El 26 de enero de 1944, invocando la existencia de una vasta
red de espionaje, se rompen las relaciones con el Eje. No es esta la
oportunidad de aclarar los motivos de aquella ruptura, pero yo quiero decir que
seguramente no quedará como una página brillante en los anales de la diplomacia
argentina.
Se produce la caída del presidente Ramírez, la guerra
evoluciona favorablemente y en octubre de 1944 el gobierno argentino se dirige
a la Unión Panamericana solicitando la reunión de una conferencia de
cancilleres para tratar la situación existente entre la Argentina y otras
naciones americanas. La Unión Panamericana contesta el 10 de enero de 1945 no
haciendo lugar a la indicación formulada en esa nota y poco después se reúne la
conferencia de México que aprueba las actas conocidas con el nombre de
Chapultepec. Ya saben los señores diputados que a esa reunión de México la
Argentina no fue invitada.
Pero el 27 de marzo de 1945 se produce el decreto de
adhesión a Chapultepec y la declaración de guerra a Alemania y Japón, que
estaban prácticamente vencidas. Se dijo en ese decreto que países vecinos y
amigos estaban expuestos a un ataque del Japón. Yo no creo en ese fundamento,
pero, no voy a exponer ahora cuáles fueron las causas determinantes de la
entrada de la Argentina en la guerra. No quiero entrar en ese aspecto porque
pienso que tampoco quedará como una página de gloria en nuestra historia
nacional.
Decía, señor Presidente, que no me interesa si es un
tratado.
Me basta saber que la Argentina pone la firma al pie de un
documento que compromete una política en el orden interno, una política en
materia económica y en materia financiera y esta política tiene demasiados
aspectos antinacionales. La Argentina, señor Presidente, no puede suscribir sin
reservas ni el pacto de las Naciones Unidas, ni las Actas de Chapultepec. Hay
allí obligaciones de todo tipo que la Argentina no podrá cumplir. Si se
cumplieran fielmente los acuerdos de Chapultepec, podría llegar a destruirse la
formación, no solamente de una conciencia nacional, sino también la formación
del país desde los puntos de vista económico, financiero, milita r y cultural.

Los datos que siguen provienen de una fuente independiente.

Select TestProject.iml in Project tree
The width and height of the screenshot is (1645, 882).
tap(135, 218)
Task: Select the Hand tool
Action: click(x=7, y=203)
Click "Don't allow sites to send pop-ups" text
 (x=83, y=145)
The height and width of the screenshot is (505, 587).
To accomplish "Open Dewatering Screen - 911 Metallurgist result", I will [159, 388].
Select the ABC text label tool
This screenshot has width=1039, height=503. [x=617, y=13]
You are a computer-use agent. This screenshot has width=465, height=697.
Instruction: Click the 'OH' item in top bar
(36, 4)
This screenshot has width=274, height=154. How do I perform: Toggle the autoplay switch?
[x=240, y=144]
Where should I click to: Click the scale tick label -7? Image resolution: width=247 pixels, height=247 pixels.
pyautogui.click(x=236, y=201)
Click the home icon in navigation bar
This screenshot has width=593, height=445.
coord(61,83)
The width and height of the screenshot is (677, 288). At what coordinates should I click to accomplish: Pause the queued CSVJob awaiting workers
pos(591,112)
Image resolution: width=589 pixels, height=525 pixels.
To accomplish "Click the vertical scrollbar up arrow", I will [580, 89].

Frente a la premura del tiempo, no v o y a examinar la
doctrina Monroe, que ha sido recordada esta noche, ni el fracaso de los
congresos latinoamericanos, ni los distintos congresos panamericanos; pero sí
quiero decir, porque he venido aquí esta madrugada a decir toda mi verdad, que
a través de muchos años de la historia de América, hay una lucha por la
dirección política, económica y espiritual del continente.

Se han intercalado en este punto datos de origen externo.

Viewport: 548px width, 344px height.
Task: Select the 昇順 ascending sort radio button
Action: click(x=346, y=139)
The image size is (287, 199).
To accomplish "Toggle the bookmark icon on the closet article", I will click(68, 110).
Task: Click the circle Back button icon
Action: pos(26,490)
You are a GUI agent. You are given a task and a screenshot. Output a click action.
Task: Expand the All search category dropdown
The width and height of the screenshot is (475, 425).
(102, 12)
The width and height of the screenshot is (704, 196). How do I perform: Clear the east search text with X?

No podemos ocultar que en nuestra infinita pequeñez material
hemos sido en el continente americano una fuerza de oposición a ciertos
conceptos e intereses de Estados Unidos. Bastaría recordar que frente al
principio de "América para los americanos" se levantó aquel otro gran
concepto de "América para la humanidad".
No ignoro que la política internacional norteamericana ha
evolucionado mucho; no ignoro que no hay casi nada de común entre la política
de ese extraordinario ejemplar humano que fue el presidente Roosevelt, con la
política del dólar y del garrote, que aplicaron los norteamericanos en parte de
nuestro continente. Pero a pesar de esa evolución, debo mantener mi
pensamiento.
Quizás hoy, tanto como el concepto político y económico, el
panamericanismo tiene un extraordinario sentido estratégico.
Después de haber vivido, no diré toda una vida , pero si parte
de una vida en la calle, sirviendo ideales humanos, no sé si necesito decirle
al señor ministro de Relaciones Exteriores que si en este país existe un hombre
que no quiere el aislacionismo, ese hombre soy yo. (¡Muy bien! ¡Muy bien!).

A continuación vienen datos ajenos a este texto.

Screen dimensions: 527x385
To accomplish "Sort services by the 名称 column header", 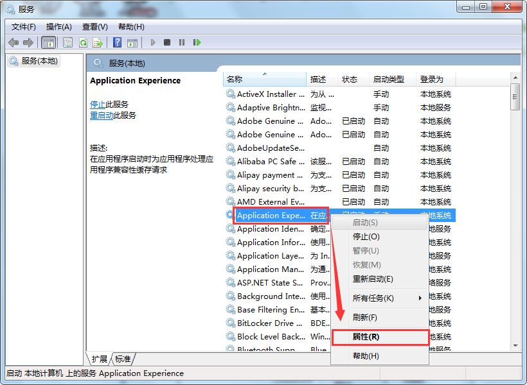I will tap(235, 80).
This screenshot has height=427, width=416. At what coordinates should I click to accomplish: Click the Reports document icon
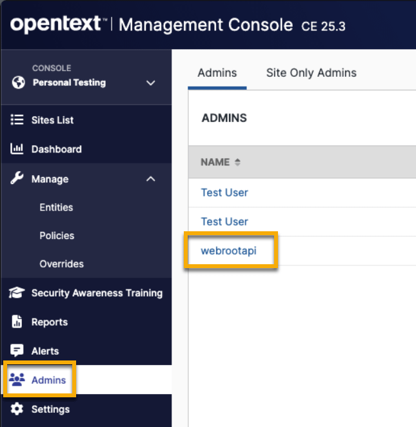[x=17, y=322]
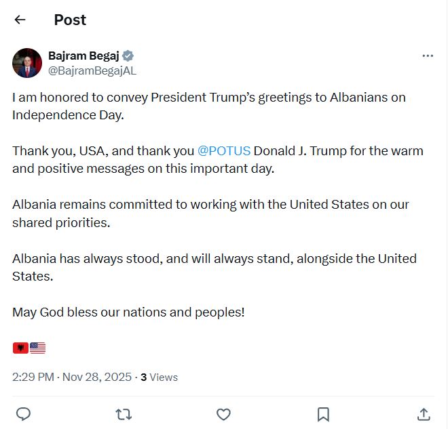Click the Post heading at top
The width and height of the screenshot is (448, 429).
point(70,20)
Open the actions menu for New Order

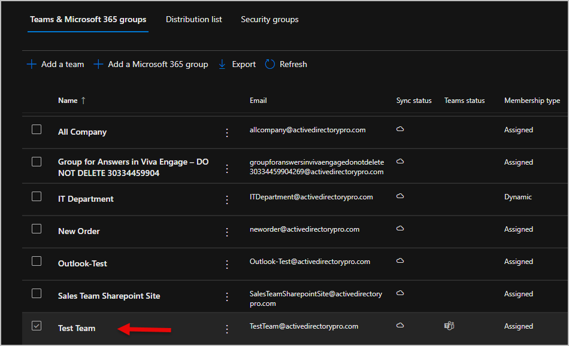pyautogui.click(x=227, y=232)
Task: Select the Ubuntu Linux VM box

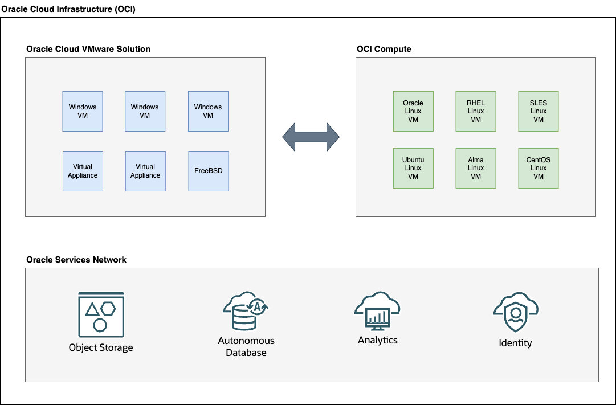Action: click(x=413, y=168)
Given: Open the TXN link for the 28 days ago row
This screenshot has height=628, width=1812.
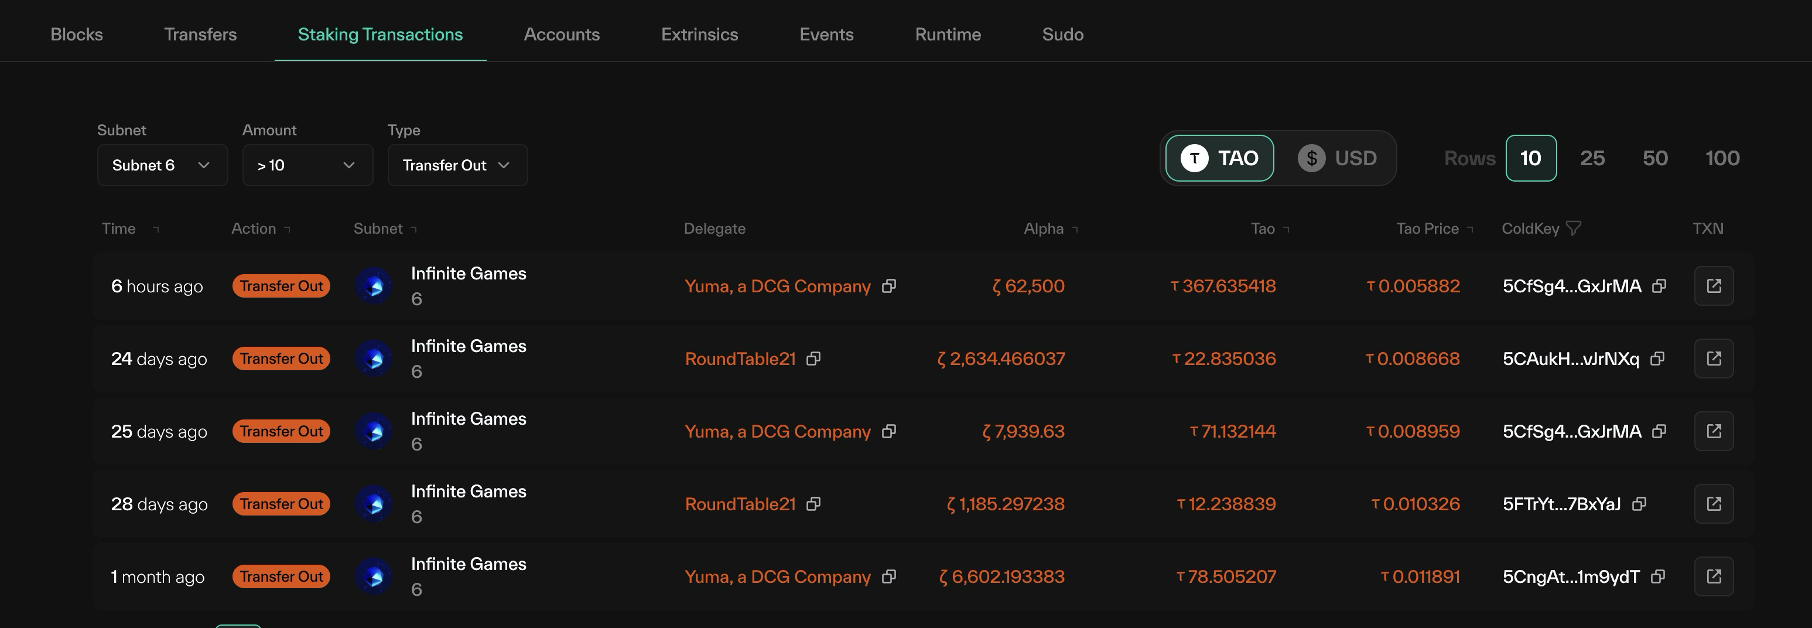Looking at the screenshot, I should 1714,504.
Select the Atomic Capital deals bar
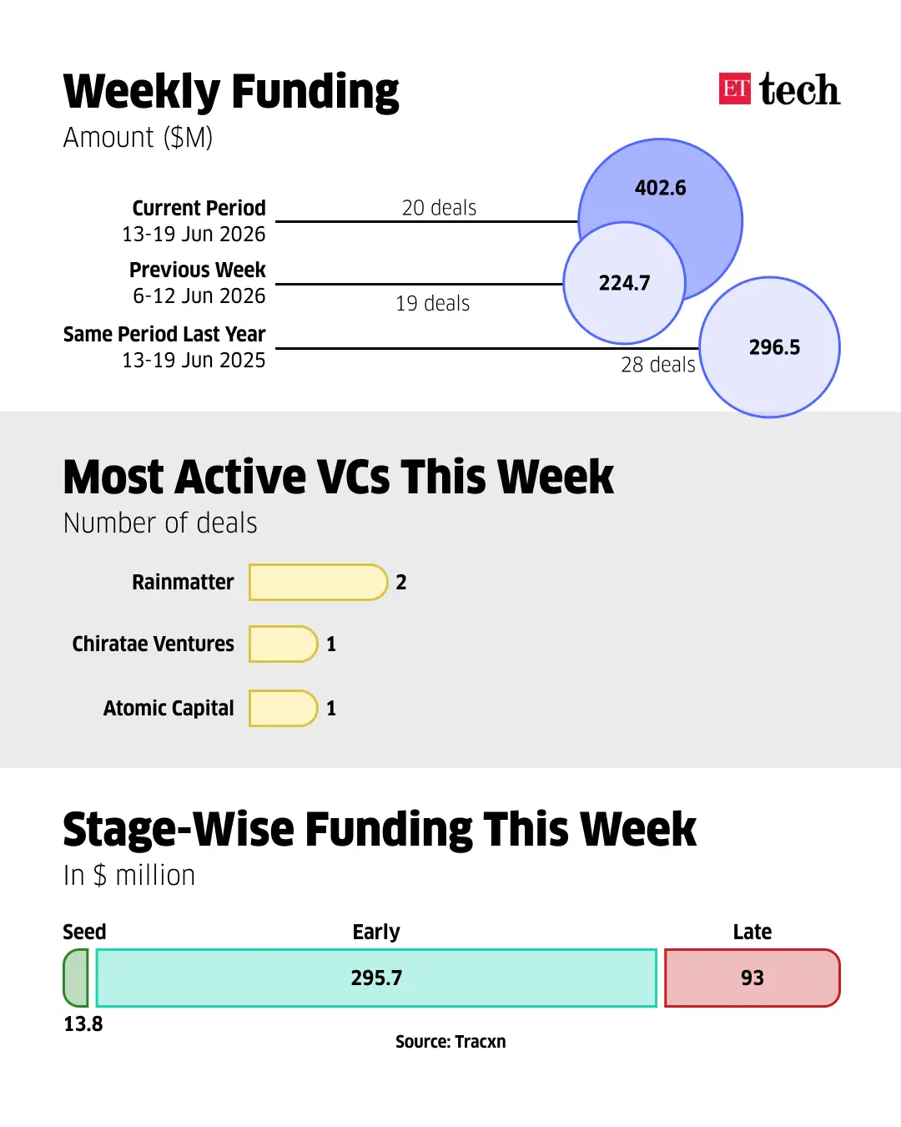The width and height of the screenshot is (901, 1127). pyautogui.click(x=284, y=708)
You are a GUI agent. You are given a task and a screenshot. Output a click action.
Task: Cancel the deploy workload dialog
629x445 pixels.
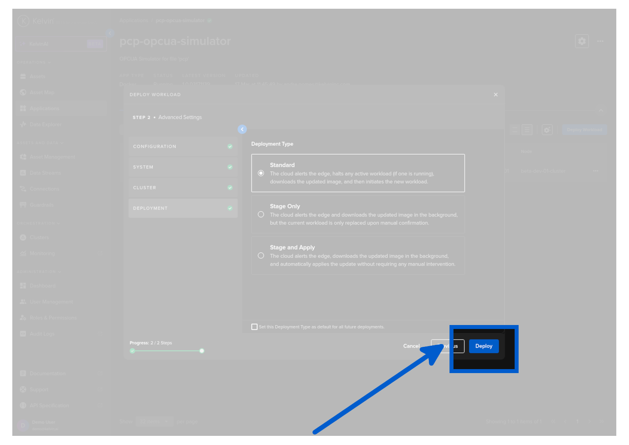pos(411,346)
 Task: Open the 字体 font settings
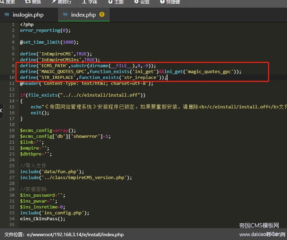[x=90, y=2]
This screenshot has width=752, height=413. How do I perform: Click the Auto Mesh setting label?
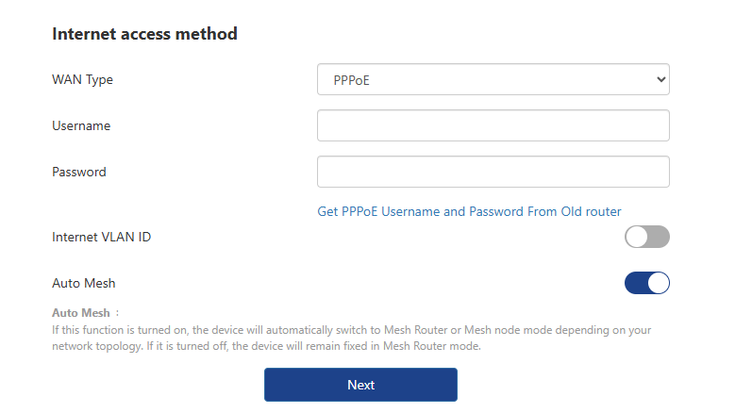point(84,283)
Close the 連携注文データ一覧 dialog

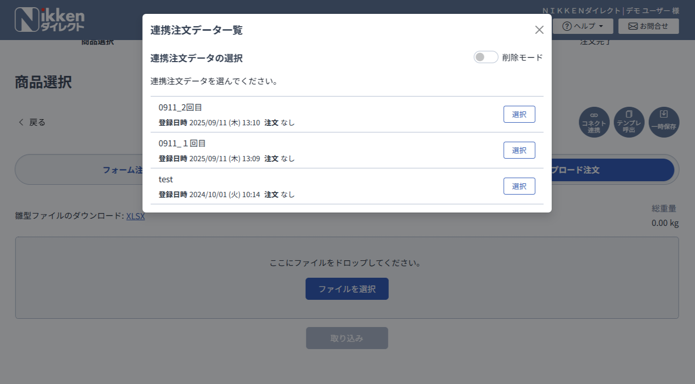[539, 30]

Quiero la fraternidad argentina no solamente con los pueblos de Latinoamérica y
con los Estados Unidos de Norteamérica, sino con todos los pueblos de la
tierra. Y en eso, señor ministro, no estoy solamente cumpliendo el deseo de un
texto constitucional sino que estoy sirviendo una política de identificación en
los ideales humanos que debe ser consubstancial con la postura espiritual de
todos los argentinos. (¡Muy bien! ¡Muy bien! Aplausos).
No puedo entrar por falta de tiempo al examen de las Actas
de Chapultepec, pero sería, sin embargo, extraordinariamente útil hacer un
estudio completo de esas actas. Estoy de acuerdo que Estados Unidos y los demás
países americanos reunidos en México contemplen en las actas los problemas
sobre el estado de guerra; estoy de acuerdo que en México se hagan
declaraciones de derechos generales, que nadie se puede negar a firmar; estoy
de acuerdo que en México se hagan declaraciones sociales de tipo general, que
cualquier hombre libre del m u n d o debe suscribir.
Pero mi acuerdo, señor Presidente, no llega hasta reforzar
el panamericanismo desde el punto de vista político y militar, como lo hacen,
por ejemplo, las actas cuarta, octava y novena. No estoy de acuerdo en que la
Argentina renuncie al derecho de resolver acerca de la justicia de una guerra
para intervenir en ella o no; no estoy de acuerdo en que se creen obligaciones
internacionales de tipo automático exclusivamente sobre la base de la invasión
de una nación americana; no estoy de acuerdo con la política económica y
financiera de las actas de Chapultepec –actas cincuenta y cincuenta y uno- que
nos obligan, entre otras muchas cosas, señor ministro, a ratificar en el futuro
los acuerdos financieros de Bretón Woods, que establecerán una gran central
mundial para controlar nuestro desarrollo industrial y nuestro porvenir
económico. (¡Muy bien!).
Señor ministro: las actas de Chapultepec dicen, de manera
clara, que los firmantes se comprometerán a aprobar los acuerdos financieros.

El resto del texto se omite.